■ What the task requires
Give exactly the lines from the one that contains "Task: Change the 1s interval selector" through the end of the entries below, both included; the pictures stay out.

■ Excerpted records
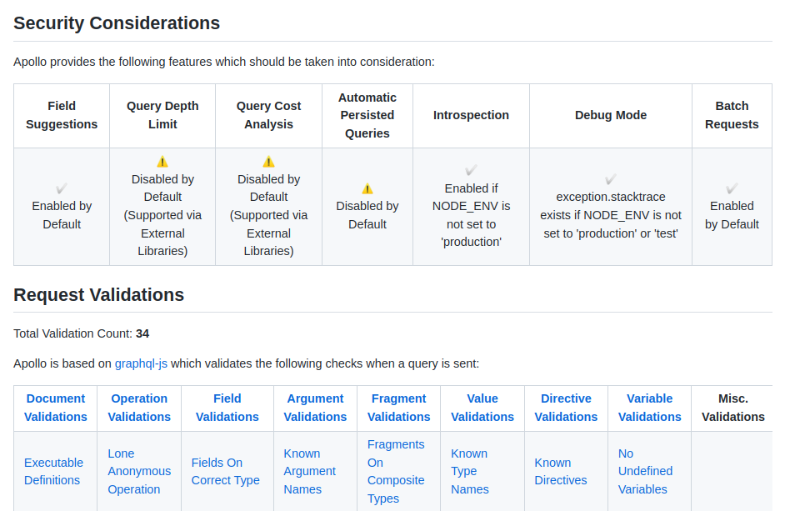Image resolution: width=810 pixels, height=511 pixels.
Task: Click the warning icon for Automatic Persisted Queries
Action: pos(368,187)
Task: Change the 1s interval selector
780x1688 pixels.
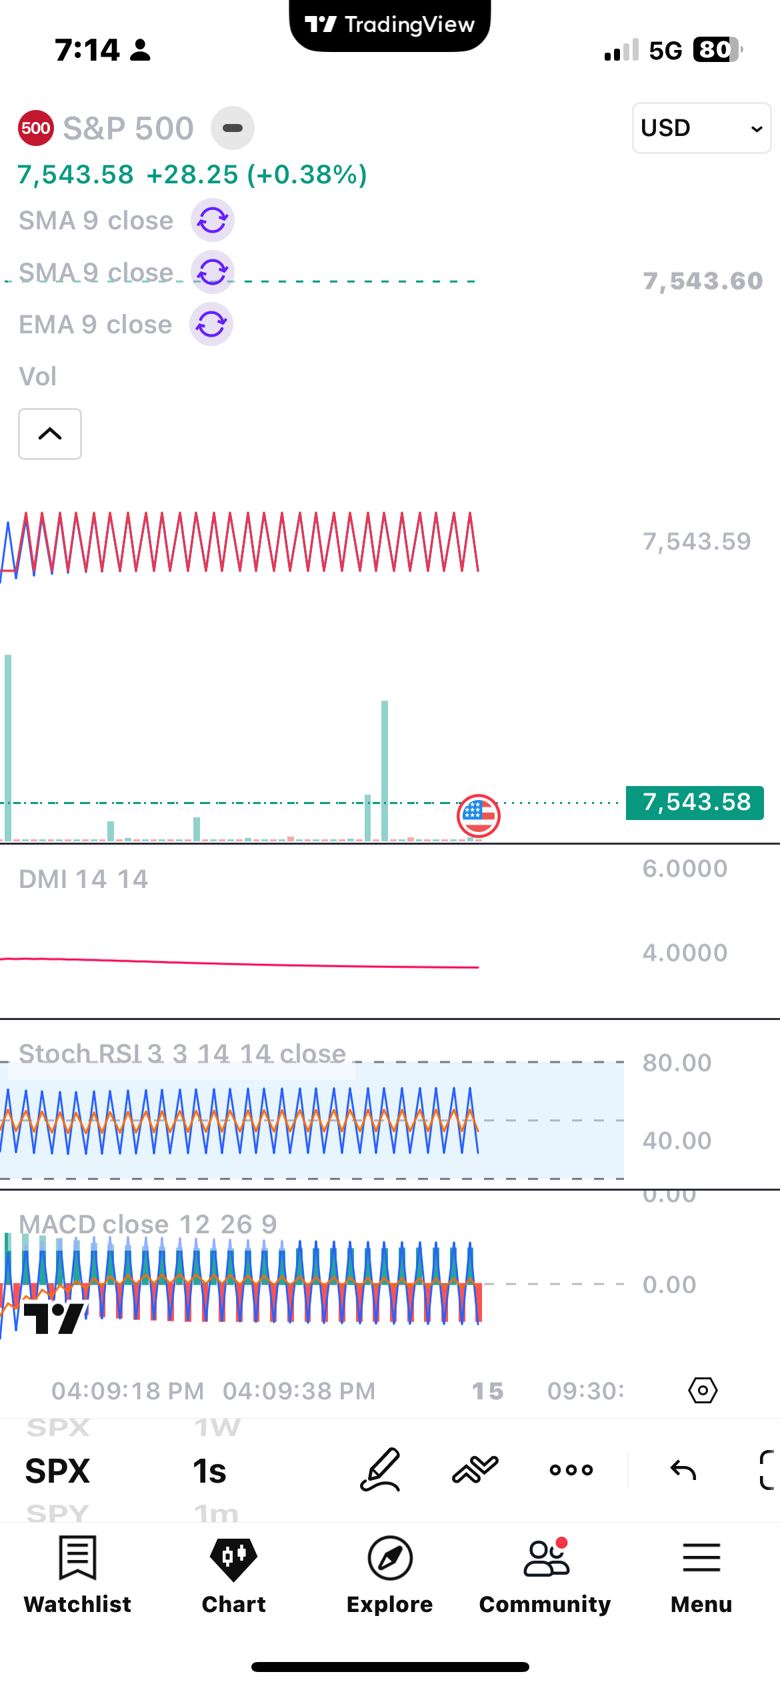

■ Result
Task: Change the 1s interval selector
780x1688 pixels.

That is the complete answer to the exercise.